Marco Berrettini / iFeel2

Une lumière à tour de rôles argentée, verdâtre ou bleuté accentue la suspension irréelle de cette forêt primaire qui prolifère par grappes dans les hauteurs.

Un homme tient la scène, déjà en train de danser, lentement, obsessivement, comme dans un rêve éveillé. Une femme le rejoint et leur ritournelle peut enfin commencer. Il n’est plus si jeune. Sans connaître le chorégraphe, on ne saurait deviner l’ancien champion de disco. Il faut dire que depuis ses 14 ans, il est passé par de prestigieuses écoles de danse contemporaine, a été interprète pour Pina Bausch, a créé déjà une quinzaine de pièces. Elle est encore jeune et la différence d’âge fonctionne à merveille, appelle la fiction, l’affine, la module, la trouble. Déjouant toute lecture psychologisante, les projections glissent sur ces torses nus. Aucun geste trop marqué ne les retient. Des images montent à l’esprit et s’en vont ensuite, emportées par les vagues qui viennent déposer sur le plateau d’autres résidus fictionnels. Aucune intention appuyée ne les accroche. Un souffle indéterminé, hypnotique épuise la sensualité, le désir, la fatigue même, jusqu’à atteindre une joie détachée de toutes contingences, presque mystique.

La partition est d’une grande simplicité, proche finalement du post-minimalisme américain. Un pas en 6 temps et une seule contrainte : garder ses yeux plantés dans les yeux de l’autre, très longtemps, ne pas se toucher. Le rythme n’est pas pour autant aisé à épouser. Pour cette création, Marco Berrettini a choisi de travailler à partir de la musique. Samuel Pajand a écrit des morceaux qui gardent de la pop une mesure à 4 temps. Ce léger décalage nécessite des ajustements perpétuels et une concentration sans faille. Les danseurs ne peuvent aucunement s’abandonner aux impulsions de la matière sonore. Ils suivent obstinément leur mantra, tout en saisissant pleinement ces moments d’intensification où les deux rythmes se rencontrent, les accords se ressourcent, aimantent le regard et chassent la fatigue. Musique et danse constituent des paysages qui se superposent jusqu’à se confondre, pour mieux s’éloigner par la suite, animent une machine désirante sans cesse alimentée par l’existence même de cet espace vibratile, chargé, entre

La configuration scénique pourrait être perçue dans un premier temps en termes de dualité, mise en branle par le mystère intarissable de l’altérité. Très vite, le mouvement lancinant – parfois tout en ondoiements saccadés qui montent le long des jambes, font vriller les hanches, avant d’aimanter le bout des doigts, parfois réduit à un tressaillement vague et néanmoins obstiné, ressac lointain où seul le regard danse – remplit et fait vibrer l’espace. L’énergie s’accumule et déborde, la contagion s’étend de buisson en buisson, dans un frisson partagé. Des orteils percent le feuillage, premier épiphénomène d’une apparition incongrue, surprenante, teintée d’humour, contrepoint nécessaire, qui invite au décalage, qui déplace et recentre, ancre la fiction sur un territoire résolument indéterminé, absurde, hors d’atteinte de toute interprétation unilatérale.

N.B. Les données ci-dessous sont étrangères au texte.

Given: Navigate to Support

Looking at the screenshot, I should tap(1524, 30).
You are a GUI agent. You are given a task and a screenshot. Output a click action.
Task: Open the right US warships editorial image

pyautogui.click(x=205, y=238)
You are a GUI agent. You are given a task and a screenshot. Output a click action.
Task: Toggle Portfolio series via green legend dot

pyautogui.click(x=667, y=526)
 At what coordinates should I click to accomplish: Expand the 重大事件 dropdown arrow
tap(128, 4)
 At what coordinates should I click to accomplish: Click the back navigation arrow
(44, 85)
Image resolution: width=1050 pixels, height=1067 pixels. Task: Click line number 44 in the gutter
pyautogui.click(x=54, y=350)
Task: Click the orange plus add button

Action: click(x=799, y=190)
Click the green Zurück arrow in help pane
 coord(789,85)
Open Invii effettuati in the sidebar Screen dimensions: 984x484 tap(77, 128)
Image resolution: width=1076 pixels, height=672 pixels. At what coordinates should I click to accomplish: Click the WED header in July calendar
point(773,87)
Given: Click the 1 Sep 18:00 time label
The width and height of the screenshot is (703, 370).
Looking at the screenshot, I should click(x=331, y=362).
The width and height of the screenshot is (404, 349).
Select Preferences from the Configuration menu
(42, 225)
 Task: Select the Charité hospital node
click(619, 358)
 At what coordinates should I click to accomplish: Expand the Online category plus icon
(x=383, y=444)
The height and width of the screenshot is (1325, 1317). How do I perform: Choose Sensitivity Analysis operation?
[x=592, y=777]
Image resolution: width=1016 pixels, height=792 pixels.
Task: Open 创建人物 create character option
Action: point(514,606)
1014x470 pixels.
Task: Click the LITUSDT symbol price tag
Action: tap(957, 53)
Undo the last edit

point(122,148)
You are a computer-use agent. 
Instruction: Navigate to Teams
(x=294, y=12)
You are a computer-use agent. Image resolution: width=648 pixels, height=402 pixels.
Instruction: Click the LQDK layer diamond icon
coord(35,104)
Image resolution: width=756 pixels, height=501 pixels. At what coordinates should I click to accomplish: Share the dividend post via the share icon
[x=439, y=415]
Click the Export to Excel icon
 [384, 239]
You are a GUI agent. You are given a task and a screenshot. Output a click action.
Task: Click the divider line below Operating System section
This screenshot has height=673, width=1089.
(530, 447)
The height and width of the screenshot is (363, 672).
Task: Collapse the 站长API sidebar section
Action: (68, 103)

Espace entre, saturé, dense – désir – traversée. Cette triangulation se décline à différents niveaux : traversée de pulsions qui tend vers l’épure, traversée physique qui part de l’inframince (l’effleurement, le presque toucher) pour se dilater jusqu’aux dimensions du plateau et plus loin encore, emportée par un souffle mystique, happé par le tourbillon de la transe.

La lumière baisse, l’obscurité devient opaque, pourtant ils continuent à danser dans notre imaginaire, leur mouvement s’est imprimé, épaissit l’espace poreux, aimante le regard, creuse le sillon de mille fictions possibles.